[AVAILABLE RECORDS — start]

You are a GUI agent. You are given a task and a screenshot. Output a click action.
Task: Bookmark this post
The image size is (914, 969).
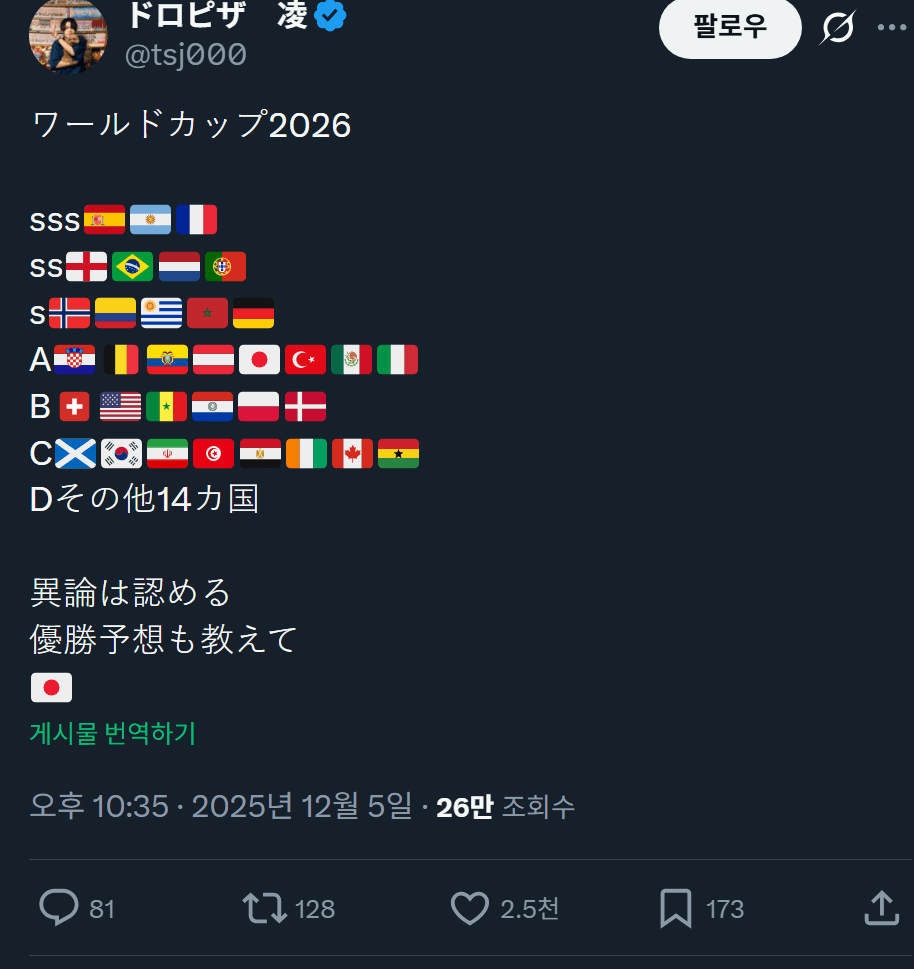click(x=676, y=908)
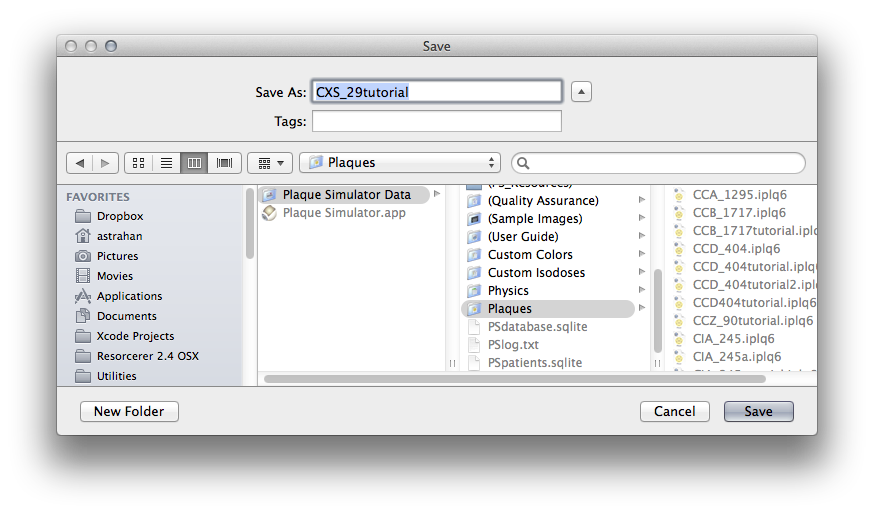The height and width of the screenshot is (514, 874).
Task: Collapse the dialog with the arrow button
Action: point(581,92)
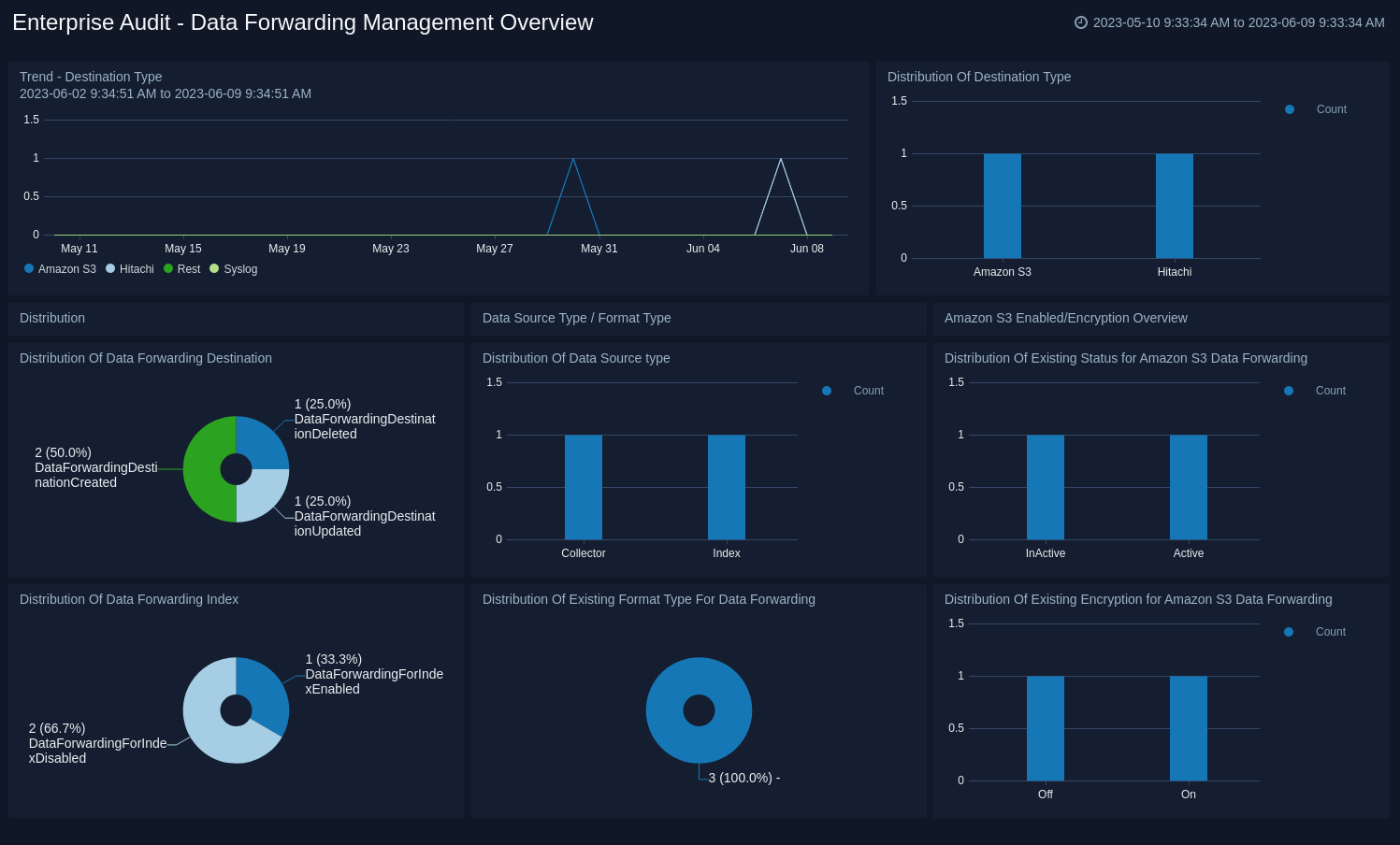Click the May 31 peak on trend line
The width and height of the screenshot is (1400, 845).
click(x=573, y=160)
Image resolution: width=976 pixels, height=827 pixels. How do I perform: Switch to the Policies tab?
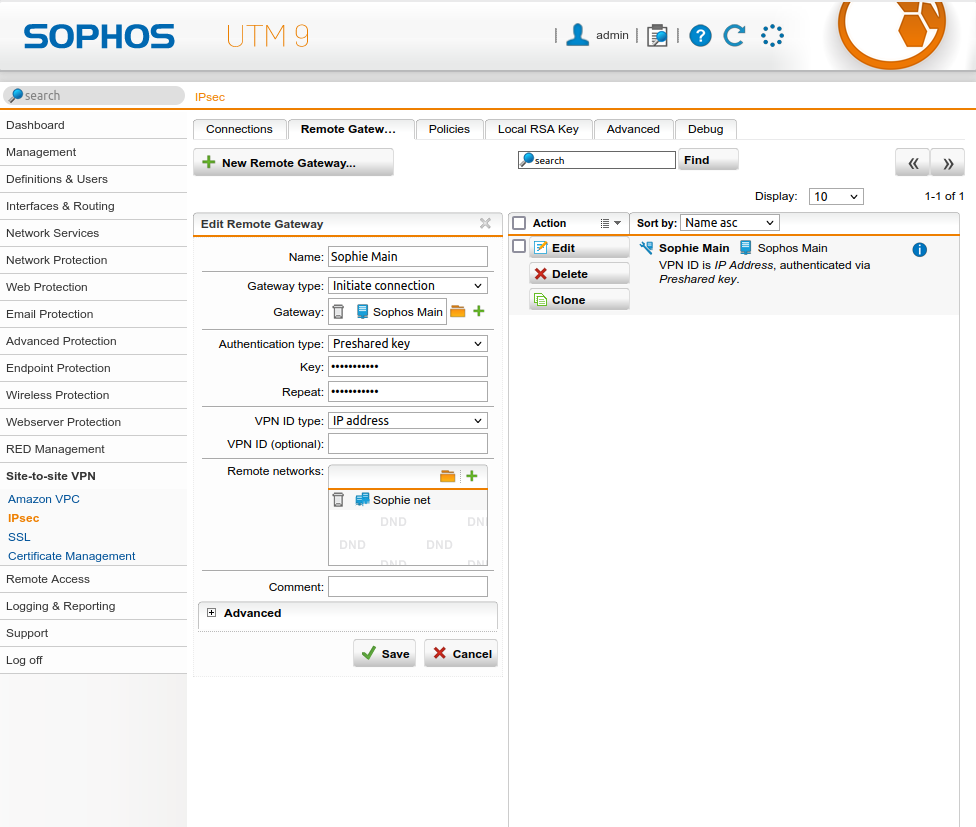[x=449, y=129]
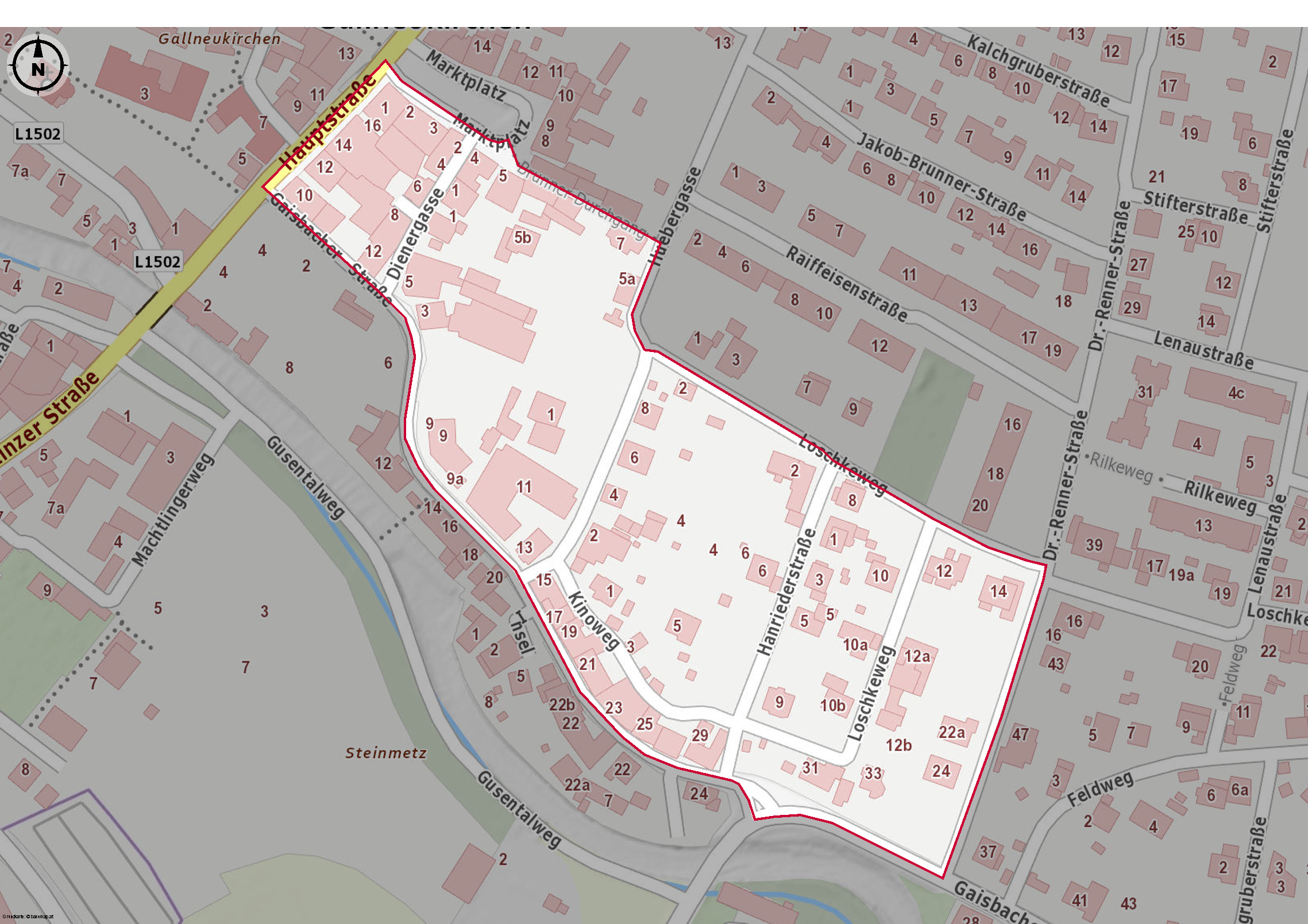Select the Jakob-Brunner-Straße label

[x=942, y=176]

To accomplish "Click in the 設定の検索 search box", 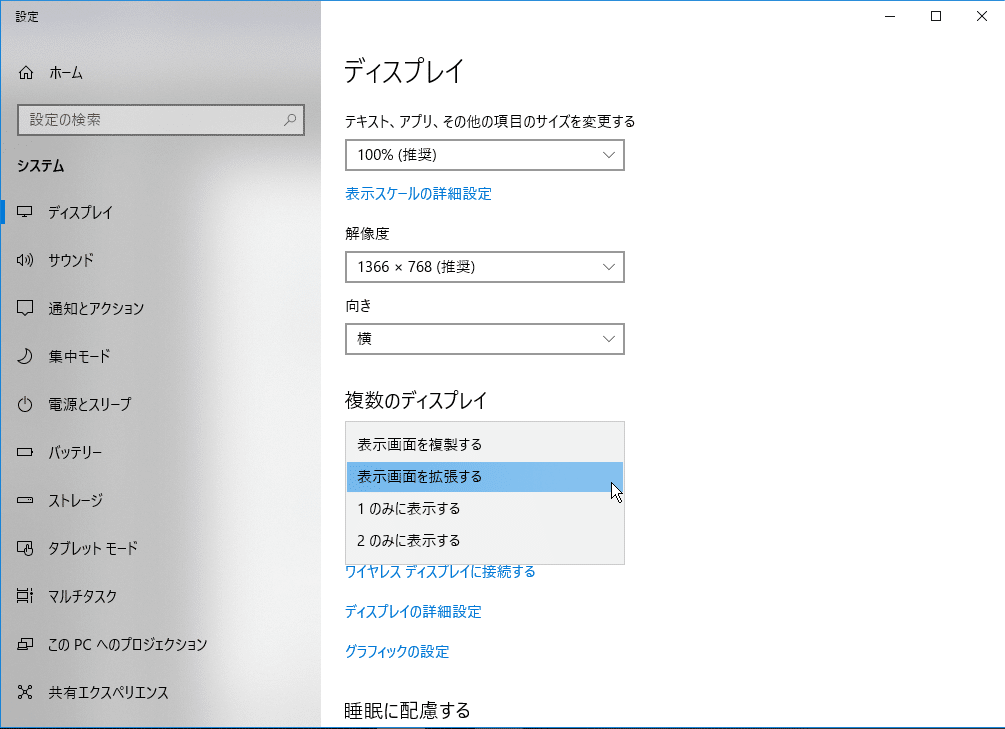I will [160, 120].
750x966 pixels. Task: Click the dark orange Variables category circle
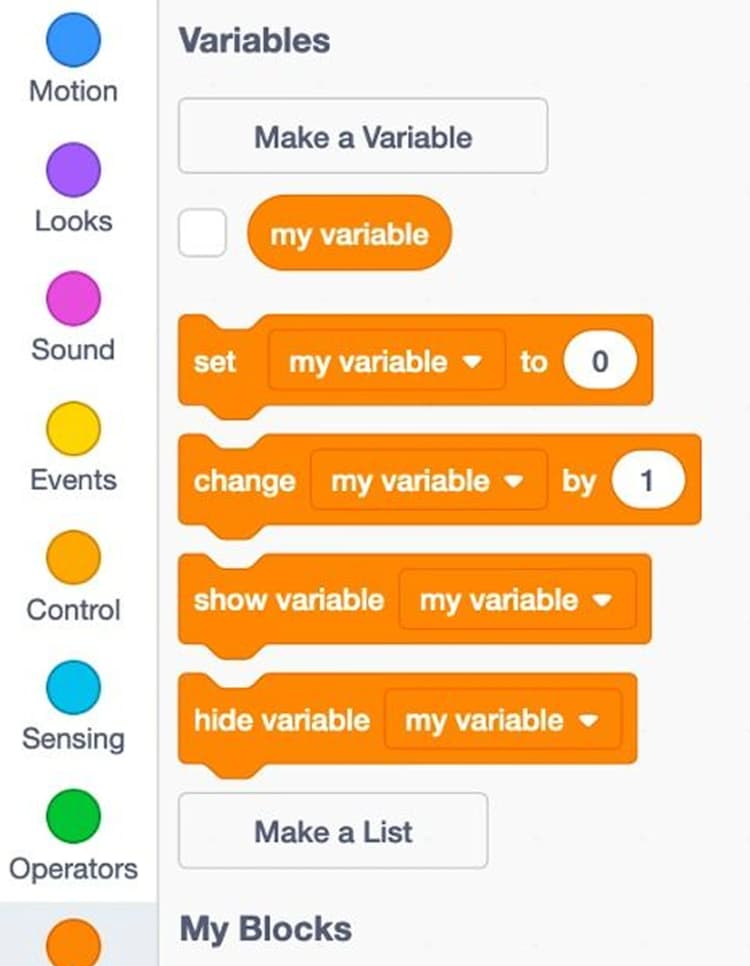(x=73, y=943)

[AVAILABLE RECORDS — finish]

== WORK ITEM ==
Give again, word for word, the lines of the listing, starting at its first line and ending with the line containing "Task: Bookmark this post".

== EXERCISE OUTPUT ==
You are a GUI agent. You are given a task and a screenshot. Output a click action.
Task: Bookmark this post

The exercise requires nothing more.